• _The tasks_
1 > In the Oberon covers thread, how many pages long is the main Oberon photo thread?
2 > Write a continuation of the Oberon covers thread that picks up from the point where it stops.

# COMMENTS ONLY ;)! - Oberon Product Images



## Neo (Mar 30, 2009)

Soooo. I have been lurking here for a while now, commented here or there, but this is the first time I start a thread  

I just really wanted to thank Jesspark for all her hard work on the Oberon pictures only thread: it's awesome! Although I have seen all the pictures before, it's just such a pleasure getting to see them all again! And I can't wait to see all the new ones soon, once the new covers start shipping !

And, while re-looking at all the covers, I couldn't help but think that there are bound to be comments/questions popping up concerning the covers...
BTW, have you noticed the differences in red in River Garden? One of them looks almost orange, and I was wondering whether it was just in the pic or really like that...   I kind of like it too, imagining Tree of Life in that color  

P.S. You guys are all great, and I just love reading you all, thank you


----------



## VictoriaP (Mar 1, 2009)

Great idea, Neo!

Keep in mind that dye lots vary, each hide may take the dye differently, cameras, lighting, and your monitor all may cause the color to look diferent.  There may very well be differences between the covers--in fact, I fully expect there are--but the other variables may make two identical covers look dissimilar.

The idea behind the image thread is to get a general idea of what a given cover or journal will likely look like in a color not present on the website. 

Most of the red covers have looked like a true red on my color calibrated monitor, but again, I'd expect there would be some variations between them.


----------



## jesspark (Jan 12, 2009)

Aww, you're welcome, Neo! *blush*

I just like seeing things organized, and it's nice to have so many Oberon photos in one place. The main Oberon photo thread is up to thirty-one pages now, so it takes a really long time to go through! Once I'm done with the new thread (well, it'll never be _done_-done because I'll always be able to go back and add more photos, but you know what I mean), I hope that it'll be a good resource for people who are curious about the color variations in Oberon's products: both the differences in dye lots, as VictoriaP mentioned, and the color options that aren't shown on the website. It'll also be convenient if someone asks about, say, the Tree of Life cover, and we can provide one handy-dandy link to several photos in more than just the default color.

Starting this thread was indeed a great idea of yours, BTW! I'm all about discussing those beautiful covers. 

Okay, off to go start assembling the Roof of Heaven photos... this is going to take a while!


----------



## reemixx (May 12, 2009)

• _Items_
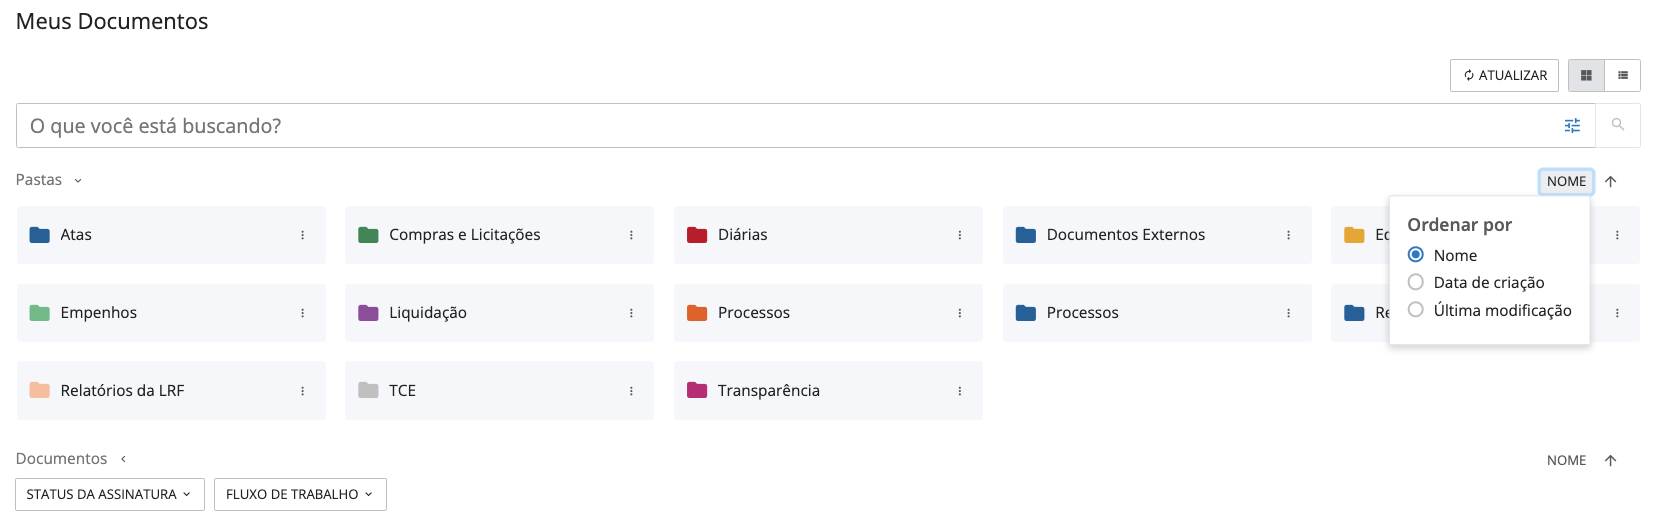Open Status da Assinatura dropdown
The image size is (1654, 514).
click(109, 494)
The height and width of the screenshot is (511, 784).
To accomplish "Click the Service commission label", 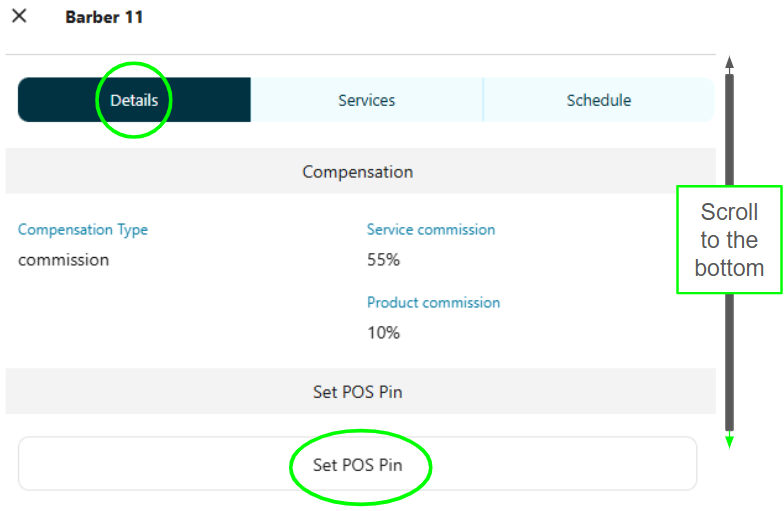I will tap(431, 230).
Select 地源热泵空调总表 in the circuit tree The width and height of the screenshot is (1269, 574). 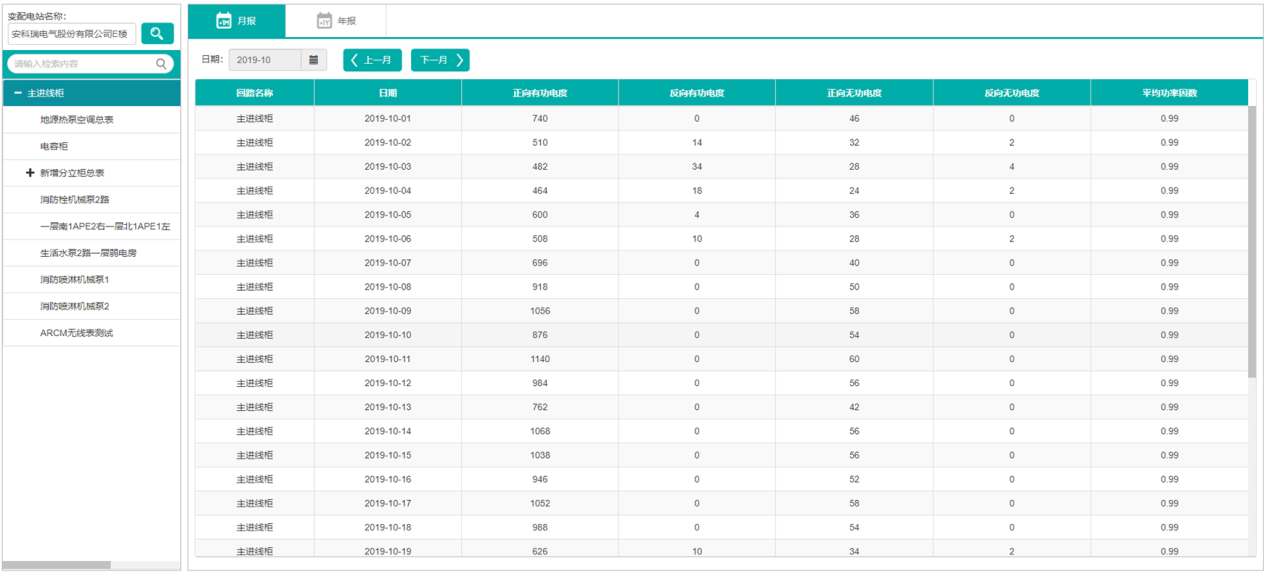click(x=77, y=120)
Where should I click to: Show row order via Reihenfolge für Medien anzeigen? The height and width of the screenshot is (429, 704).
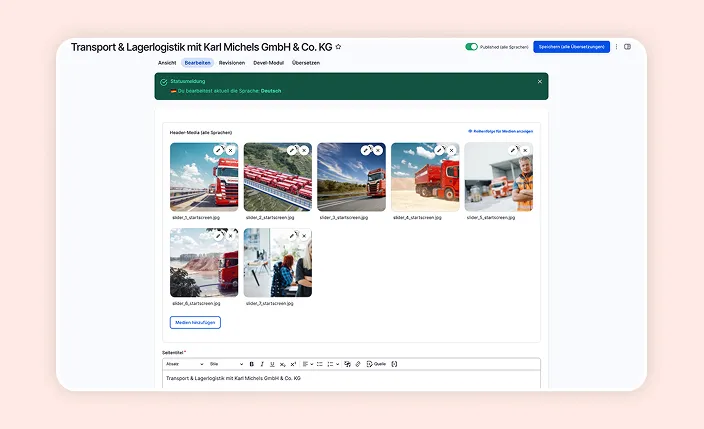[x=500, y=131]
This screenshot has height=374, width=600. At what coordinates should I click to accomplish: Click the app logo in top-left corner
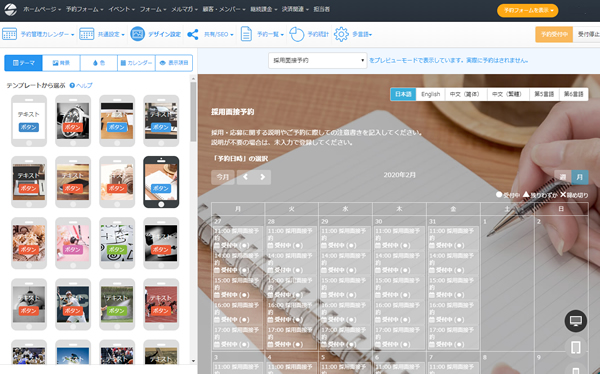coord(10,10)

• _Responses for each task_
1 > Thirty-one pages.

2 >
The biggest difference in colour I've seen is with taupe colour. The photos on Oberon's site make it look like a very pale beige. However, I've seen a photo on the boards that makes it look more like a caramel colour, like saddle but a few shades lighter, and the poster also said it was more of a caramel colour in real life (non-photo). So there ya go. Would love to point you to the post, but I've forgotten who posted it and where it is. _*Edit:* S'ok, jesspark to the rescue! (eventually... after you've done all the RoH and all the others... Man, what a big job, lol!)_

There's major differences with the purple covers, too. And I suppose all the others. You're never going to get them all exact, for the reasons VictoriaP specified. But the taupe colour differences were the most obvious to my eyes.

There are entire threads for discussions regarding the differences in colour between Oberon covers. Might be worth a look-see in those if it's something that concerns you before making a purchase.


----------



## jesspark (Jan 12, 2009)

reemixx said:


> The biggest difference in colour I've seen is with taupe colour. The photos on Oberon's site make it look like a very pale beige. However, I've seen a photo on the boards that makes it look more like a caramel colour, like saddle but a few shades lighter, and the poster also said it was more of a caramel colour in real life (non-photo). So there ya go. Would love to point you to the post, but I've forgotten who posted it and where it is.


This one? Although it's Hokusai Wave in taupe, it does look more like a light saddle. Still gorgeous, but it looks absolutely nothing like this picture of the taupe Raven cover.

I'm crossing my fingers that seeing all these possible shades prepares people for what their cover may look like -- in the above example, for instance, it's clear that "taupe" ranges from "white chocolate" to "caramel." (Man, now I'm hungry.) Knowing that, maybe people won't be as surprised if their cover doesn't look exactly like the product photo on Oberon's website.

(And, yeah, I'm totally putting off the RoH post right now!  With over fifty photos, that sucker's intimidating!)


----------



## kevin63 (Feb 10, 2009)

jesspark said:


> I'm crossing my fingers that seeing all these possible shades prepares people for what their cover may look like -- in the above example, for instance, it's clear that "taupe" ranges from "white chocolate" to "caramel." (Man, now I'm hungry.) Knowing that, maybe people won't be as surprised if their cover doesn't look exactly like the product photo on Oberon's website.
> 
> (And, yeah, I'm totally putting off the RoH post right now!  With over fifty photos, that sucker's intimidating!)


I think your doing a great job doing this. I'm sure it's an unbelievable amount of work.


----------



## jesspark (Jan 12, 2009)

kevin63 said:


> I think your doing a great job doing this. I'm sure it's an unbelievable amount of work.


Thank you, Kevin!  My husband is a firefighter and works twenty-four hour shifts, so I need something to do on nights when he's working. Putting together a massive collection of Oberon photos fits the bill. =)

I just finished the basic Roof of Heaven post... whew! You folks sure do like your RoH!


----------



## Rasputina (May 6, 2009)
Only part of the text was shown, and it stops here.